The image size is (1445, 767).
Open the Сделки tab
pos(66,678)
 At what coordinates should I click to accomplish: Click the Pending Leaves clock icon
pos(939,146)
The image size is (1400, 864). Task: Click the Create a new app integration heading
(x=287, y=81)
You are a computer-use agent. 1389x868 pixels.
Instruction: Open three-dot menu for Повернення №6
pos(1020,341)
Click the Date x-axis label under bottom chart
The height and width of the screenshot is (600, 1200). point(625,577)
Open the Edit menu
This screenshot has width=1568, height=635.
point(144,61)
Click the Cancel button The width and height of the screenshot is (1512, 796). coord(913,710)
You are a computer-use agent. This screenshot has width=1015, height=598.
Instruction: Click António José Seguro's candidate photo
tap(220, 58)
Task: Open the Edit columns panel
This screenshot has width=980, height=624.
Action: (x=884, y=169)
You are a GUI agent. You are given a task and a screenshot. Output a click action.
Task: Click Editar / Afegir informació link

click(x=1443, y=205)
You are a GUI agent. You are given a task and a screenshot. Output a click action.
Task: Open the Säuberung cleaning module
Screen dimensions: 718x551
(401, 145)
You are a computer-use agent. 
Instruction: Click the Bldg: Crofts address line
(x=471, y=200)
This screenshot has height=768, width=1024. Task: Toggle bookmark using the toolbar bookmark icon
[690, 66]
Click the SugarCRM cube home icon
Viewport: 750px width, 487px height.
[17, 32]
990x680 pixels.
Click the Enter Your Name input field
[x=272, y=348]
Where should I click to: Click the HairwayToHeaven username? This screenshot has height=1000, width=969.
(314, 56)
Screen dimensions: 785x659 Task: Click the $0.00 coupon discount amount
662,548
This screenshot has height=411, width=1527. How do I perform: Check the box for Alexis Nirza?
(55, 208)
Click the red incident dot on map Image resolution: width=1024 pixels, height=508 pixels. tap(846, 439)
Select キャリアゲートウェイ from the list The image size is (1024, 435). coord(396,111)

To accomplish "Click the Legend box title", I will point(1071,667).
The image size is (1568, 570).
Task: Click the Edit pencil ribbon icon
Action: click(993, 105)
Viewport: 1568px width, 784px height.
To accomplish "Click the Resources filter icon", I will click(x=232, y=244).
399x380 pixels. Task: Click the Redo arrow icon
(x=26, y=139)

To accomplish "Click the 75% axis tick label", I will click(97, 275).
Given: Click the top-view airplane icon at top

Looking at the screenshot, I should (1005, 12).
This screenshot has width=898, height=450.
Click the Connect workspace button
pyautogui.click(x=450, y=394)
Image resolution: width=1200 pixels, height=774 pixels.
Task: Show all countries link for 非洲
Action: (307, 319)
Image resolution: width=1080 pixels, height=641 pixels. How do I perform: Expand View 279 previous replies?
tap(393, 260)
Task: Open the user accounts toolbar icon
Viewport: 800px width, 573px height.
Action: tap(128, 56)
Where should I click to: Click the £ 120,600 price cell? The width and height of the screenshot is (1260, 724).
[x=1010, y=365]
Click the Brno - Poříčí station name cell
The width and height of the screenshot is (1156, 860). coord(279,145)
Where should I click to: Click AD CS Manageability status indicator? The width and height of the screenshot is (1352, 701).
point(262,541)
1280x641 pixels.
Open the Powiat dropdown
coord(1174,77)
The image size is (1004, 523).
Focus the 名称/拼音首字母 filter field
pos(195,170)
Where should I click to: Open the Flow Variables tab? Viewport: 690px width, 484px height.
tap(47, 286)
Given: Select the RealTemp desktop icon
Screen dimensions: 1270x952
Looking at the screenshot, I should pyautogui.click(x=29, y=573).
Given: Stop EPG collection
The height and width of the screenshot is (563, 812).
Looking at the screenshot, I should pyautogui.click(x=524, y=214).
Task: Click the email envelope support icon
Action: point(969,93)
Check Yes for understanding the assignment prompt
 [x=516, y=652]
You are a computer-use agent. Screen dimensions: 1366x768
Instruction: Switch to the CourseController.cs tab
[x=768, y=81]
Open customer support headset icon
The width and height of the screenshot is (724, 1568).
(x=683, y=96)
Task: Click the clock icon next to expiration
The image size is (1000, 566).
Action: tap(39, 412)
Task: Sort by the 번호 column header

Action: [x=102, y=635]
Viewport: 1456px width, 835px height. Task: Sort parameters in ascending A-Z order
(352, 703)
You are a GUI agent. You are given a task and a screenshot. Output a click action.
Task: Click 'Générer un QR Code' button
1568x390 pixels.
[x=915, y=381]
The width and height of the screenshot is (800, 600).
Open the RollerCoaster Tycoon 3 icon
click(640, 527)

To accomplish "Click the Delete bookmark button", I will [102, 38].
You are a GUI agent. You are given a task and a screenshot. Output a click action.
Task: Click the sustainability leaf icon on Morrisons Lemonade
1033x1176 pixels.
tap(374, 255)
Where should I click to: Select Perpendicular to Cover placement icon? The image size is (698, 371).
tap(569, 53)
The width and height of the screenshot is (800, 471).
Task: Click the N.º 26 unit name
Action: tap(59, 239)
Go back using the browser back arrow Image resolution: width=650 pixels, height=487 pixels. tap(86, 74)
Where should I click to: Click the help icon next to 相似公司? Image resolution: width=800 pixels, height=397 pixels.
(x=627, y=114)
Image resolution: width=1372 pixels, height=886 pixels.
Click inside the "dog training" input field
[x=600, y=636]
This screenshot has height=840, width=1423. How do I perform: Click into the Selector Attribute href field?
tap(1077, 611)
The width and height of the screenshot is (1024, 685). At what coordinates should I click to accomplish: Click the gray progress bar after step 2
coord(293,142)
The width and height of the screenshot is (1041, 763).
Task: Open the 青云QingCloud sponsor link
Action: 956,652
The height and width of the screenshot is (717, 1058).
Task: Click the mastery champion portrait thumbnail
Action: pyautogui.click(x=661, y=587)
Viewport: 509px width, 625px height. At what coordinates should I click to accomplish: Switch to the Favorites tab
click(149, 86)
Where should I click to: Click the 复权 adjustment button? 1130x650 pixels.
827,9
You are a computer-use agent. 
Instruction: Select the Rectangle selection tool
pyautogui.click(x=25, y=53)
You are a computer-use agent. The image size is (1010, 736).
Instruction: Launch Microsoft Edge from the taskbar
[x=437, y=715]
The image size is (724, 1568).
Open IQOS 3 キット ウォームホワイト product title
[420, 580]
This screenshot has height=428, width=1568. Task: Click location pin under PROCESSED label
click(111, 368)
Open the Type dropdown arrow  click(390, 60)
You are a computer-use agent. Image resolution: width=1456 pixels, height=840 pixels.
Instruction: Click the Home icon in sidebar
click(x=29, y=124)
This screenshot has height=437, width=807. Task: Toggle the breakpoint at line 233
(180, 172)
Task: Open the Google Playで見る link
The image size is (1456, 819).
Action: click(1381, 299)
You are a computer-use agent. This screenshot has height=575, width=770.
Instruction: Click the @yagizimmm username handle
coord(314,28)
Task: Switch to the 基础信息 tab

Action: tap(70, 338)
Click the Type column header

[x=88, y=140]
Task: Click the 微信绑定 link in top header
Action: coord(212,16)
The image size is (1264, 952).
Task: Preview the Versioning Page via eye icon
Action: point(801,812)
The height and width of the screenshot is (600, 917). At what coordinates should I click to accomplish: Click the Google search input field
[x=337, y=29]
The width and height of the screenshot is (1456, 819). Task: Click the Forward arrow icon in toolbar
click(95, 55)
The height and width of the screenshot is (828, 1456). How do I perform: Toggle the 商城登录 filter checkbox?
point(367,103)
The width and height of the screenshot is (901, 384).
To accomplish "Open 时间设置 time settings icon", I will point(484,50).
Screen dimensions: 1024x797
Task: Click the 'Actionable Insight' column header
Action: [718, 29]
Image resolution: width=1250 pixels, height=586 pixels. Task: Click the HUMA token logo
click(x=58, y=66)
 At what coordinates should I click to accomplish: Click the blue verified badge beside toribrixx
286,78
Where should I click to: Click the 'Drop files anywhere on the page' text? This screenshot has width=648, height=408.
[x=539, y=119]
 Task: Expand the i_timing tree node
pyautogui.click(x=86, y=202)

════

Task details
Only one part of the material above is to be transcribed, namely the lines starting with the line that has "The height and width of the screenshot is (828, 1456)." and going on through the line that has "The width and height of the screenshot is (901, 384).", exactly as they stand.

Result for this task
The height and width of the screenshot is (828, 1456). How do I perform: Toggle the 商城登录 filter checkbox?
point(367,103)
The width and height of the screenshot is (901, 384).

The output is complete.